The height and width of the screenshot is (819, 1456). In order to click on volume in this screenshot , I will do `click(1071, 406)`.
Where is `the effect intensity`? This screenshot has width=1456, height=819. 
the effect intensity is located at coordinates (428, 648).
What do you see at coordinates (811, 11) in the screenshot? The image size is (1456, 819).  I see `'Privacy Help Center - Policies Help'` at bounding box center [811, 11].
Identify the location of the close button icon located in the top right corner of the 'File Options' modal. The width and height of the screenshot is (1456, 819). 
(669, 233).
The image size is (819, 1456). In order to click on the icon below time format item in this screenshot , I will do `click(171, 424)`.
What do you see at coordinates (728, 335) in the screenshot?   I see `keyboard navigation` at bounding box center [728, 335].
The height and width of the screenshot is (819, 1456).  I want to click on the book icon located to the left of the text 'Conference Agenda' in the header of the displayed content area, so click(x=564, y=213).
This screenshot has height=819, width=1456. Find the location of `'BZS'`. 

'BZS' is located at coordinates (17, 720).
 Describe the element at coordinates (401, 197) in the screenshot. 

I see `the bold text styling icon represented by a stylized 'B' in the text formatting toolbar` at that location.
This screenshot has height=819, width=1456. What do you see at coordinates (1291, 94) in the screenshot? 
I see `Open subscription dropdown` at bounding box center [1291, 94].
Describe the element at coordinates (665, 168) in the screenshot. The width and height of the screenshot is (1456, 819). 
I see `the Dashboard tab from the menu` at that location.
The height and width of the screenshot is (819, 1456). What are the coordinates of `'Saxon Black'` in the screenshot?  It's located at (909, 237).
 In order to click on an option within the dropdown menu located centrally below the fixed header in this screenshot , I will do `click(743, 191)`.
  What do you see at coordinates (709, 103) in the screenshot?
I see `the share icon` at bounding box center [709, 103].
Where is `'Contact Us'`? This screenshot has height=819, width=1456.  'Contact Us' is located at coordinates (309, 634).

————————

(The request): Rewrite everything from the start of the data down to the line containing "bold text styling", changing "screenshot" to "screen capture" and leaving the rest as it is.

(Result below):
The height and width of the screen capture is (819, 1456). In order to click on volume in this screen capture , I will do `click(1071, 406)`.
Where is `the effect intensity`? This screen capture has width=1456, height=819. 
the effect intensity is located at coordinates (428, 648).
What do you see at coordinates (811, 11) in the screen capture? The image size is (1456, 819).  I see `'Privacy Help Center - Policies Help'` at bounding box center [811, 11].
Identify the location of the close button icon located in the top right corner of the 'File Options' modal. The width and height of the screen capture is (1456, 819). 
(669, 233).
The image size is (819, 1456). In order to click on the icon below time format item in this screen capture , I will do `click(171, 424)`.
What do you see at coordinates (728, 335) in the screen capture?   I see `keyboard navigation` at bounding box center [728, 335].
The height and width of the screen capture is (819, 1456).  I want to click on the book icon located to the left of the text 'Conference Agenda' in the header of the displayed content area, so click(x=564, y=213).
This screen capture has height=819, width=1456. Find the location of `'BZS'`. 

'BZS' is located at coordinates (17, 720).
 Describe the element at coordinates (401, 197) in the screen capture. 

I see `the bold text styling icon represented by a stylized 'B' in the text formatting toolbar` at that location.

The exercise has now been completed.